What you have to do: Once the line with "Working With Us (477, 2342)" is found in the data, output it and each following line exactly, up to and including the line with "Ecotex Estetica Бэтти в чемодане (размер 2-спальный)", and nothing before or after.

Records to use:
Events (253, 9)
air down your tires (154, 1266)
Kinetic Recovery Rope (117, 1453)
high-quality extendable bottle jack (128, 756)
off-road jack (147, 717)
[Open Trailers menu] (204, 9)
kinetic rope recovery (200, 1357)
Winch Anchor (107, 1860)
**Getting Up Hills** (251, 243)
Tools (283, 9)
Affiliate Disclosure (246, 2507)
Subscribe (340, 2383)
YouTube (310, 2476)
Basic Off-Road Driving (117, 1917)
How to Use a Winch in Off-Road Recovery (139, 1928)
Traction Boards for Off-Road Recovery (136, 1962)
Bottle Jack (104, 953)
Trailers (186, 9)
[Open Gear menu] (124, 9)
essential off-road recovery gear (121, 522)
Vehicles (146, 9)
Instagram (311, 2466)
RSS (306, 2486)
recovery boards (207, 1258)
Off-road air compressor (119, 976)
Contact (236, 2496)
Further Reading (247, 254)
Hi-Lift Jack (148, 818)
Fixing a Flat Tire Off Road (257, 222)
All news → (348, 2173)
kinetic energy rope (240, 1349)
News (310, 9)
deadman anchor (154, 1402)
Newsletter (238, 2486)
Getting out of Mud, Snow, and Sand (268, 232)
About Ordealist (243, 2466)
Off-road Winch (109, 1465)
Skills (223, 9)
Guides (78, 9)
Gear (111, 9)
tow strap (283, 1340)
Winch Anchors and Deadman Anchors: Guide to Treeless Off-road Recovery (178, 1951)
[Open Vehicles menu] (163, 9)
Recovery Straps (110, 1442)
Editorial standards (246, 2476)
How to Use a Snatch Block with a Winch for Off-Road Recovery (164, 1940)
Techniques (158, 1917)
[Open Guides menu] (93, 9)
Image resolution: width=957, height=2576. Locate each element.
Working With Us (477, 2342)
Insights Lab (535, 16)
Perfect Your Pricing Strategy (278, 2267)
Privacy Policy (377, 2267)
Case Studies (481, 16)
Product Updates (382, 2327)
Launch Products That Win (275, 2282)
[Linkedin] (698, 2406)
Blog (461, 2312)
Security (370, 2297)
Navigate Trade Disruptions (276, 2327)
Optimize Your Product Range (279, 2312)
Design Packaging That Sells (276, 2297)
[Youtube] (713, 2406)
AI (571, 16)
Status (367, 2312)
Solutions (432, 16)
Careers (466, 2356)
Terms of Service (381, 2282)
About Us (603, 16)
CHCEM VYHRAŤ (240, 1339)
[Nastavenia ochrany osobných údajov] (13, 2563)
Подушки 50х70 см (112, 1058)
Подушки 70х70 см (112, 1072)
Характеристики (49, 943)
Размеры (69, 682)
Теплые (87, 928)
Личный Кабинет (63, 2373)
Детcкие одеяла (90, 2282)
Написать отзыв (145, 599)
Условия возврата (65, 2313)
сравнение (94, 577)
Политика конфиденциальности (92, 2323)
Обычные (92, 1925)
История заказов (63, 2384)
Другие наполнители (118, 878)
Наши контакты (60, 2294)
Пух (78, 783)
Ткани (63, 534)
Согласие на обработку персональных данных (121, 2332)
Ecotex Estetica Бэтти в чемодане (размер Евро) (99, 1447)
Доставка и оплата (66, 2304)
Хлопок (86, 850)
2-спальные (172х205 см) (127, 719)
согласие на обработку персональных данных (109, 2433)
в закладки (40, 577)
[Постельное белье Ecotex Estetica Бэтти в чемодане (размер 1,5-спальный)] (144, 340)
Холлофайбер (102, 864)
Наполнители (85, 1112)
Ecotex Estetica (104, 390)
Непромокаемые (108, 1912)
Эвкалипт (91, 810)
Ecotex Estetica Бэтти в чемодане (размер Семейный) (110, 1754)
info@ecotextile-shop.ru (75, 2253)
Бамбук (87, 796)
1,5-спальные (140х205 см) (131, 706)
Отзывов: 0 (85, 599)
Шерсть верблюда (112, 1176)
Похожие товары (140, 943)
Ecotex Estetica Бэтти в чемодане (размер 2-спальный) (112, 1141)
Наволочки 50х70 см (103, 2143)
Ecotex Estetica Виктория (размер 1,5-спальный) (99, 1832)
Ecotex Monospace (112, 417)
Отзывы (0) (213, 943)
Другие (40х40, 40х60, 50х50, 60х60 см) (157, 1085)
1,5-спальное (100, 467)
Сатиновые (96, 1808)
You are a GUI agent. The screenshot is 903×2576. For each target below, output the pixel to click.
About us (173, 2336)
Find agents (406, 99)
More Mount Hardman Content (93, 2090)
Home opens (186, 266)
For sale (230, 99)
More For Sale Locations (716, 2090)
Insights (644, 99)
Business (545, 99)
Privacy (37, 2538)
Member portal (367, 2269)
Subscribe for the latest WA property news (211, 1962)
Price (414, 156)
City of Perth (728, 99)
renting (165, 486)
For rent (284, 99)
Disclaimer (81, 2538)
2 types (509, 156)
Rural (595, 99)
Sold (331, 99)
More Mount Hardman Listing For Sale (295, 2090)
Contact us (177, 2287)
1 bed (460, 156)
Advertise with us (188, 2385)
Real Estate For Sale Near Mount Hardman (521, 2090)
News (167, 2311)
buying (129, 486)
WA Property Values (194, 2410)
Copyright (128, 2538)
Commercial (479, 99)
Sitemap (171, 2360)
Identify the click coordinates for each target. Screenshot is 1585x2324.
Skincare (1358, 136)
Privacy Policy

Answer section:
Working With Us (477, 2342)
Insights Lab (535, 16)
Perfect Your Pricing Strategy (278, 2267)
Privacy Policy (377, 2267)
Case Studies (481, 16)
Product Updates (382, 2327)
Launch Products That Win (275, 2282)
[Linkedin] (698, 2406)
Blog (461, 2312)
Security (370, 2297)
Navigate Trade Disruptions (276, 2327)
Optimize Your Product Range (279, 2312)
Design Packaging That Sells (276, 2297)
[Youtube] (713, 2406)
AI (571, 16)
Status (367, 2312)
Solutions (432, 16)
Careers (466, 2356)
Terms of Service (381, 2282)
About Us (603, 16)
CHCEM VYHRAŤ (240, 1339)
[Nastavenia ochrany osobných údajov] (13, 2563)
Подушки 50х70 см (112, 1058)
Подушки 70х70 см (112, 1072)
Характеристики (49, 943)
Размеры (69, 682)
Теплые (87, 928)
Личный Кабинет (63, 2373)
Детcкие одеяла (90, 2282)
Написать отзыв (145, 599)
Условия возврата (65, 2313)
сравнение (94, 577)
Политика конфиденциальности (92, 2323)
Обычные (92, 1925)
История заказов (63, 2384)
Другие наполнители (118, 878)
Наши контакты (60, 2294)
Пух (78, 783)
Ткани (63, 534)
Согласие на обработку персональных данных (121, 2332)
Ecotex Estetica Бэтти в чемодане (размер Евро) (99, 1447)
Доставка и оплата (66, 2304)
Хлопок (86, 850)
2-спальные (172х205 см) (127, 719)
согласие на обработку персональных данных (109, 2433)
в закладки (40, 577)
[Постельное белье Ecotex Estetica Бэтти в чемодане (размер 1,5-спальный)] (144, 340)
Холлофайбер (102, 864)
Наполнители (85, 1112)
Ecotex Estetica (104, 390)
Непромокаемые (108, 1912)
Эвкалипт (91, 810)
Ecotex Estetica Бэтти в чемодане (размер Семейный) (110, 1754)
info@ecotextile-shop.ru (75, 2253)
Бамбук (87, 796)
1,5-спальные (140х205 см) (131, 706)
Отзывов: 0 (85, 599)
Шерсть верблюда (112, 1176)
Похожие товары (140, 943)
Ecotex Estetica Бэтти в чемодане (размер 2-спальный) (112, 1141)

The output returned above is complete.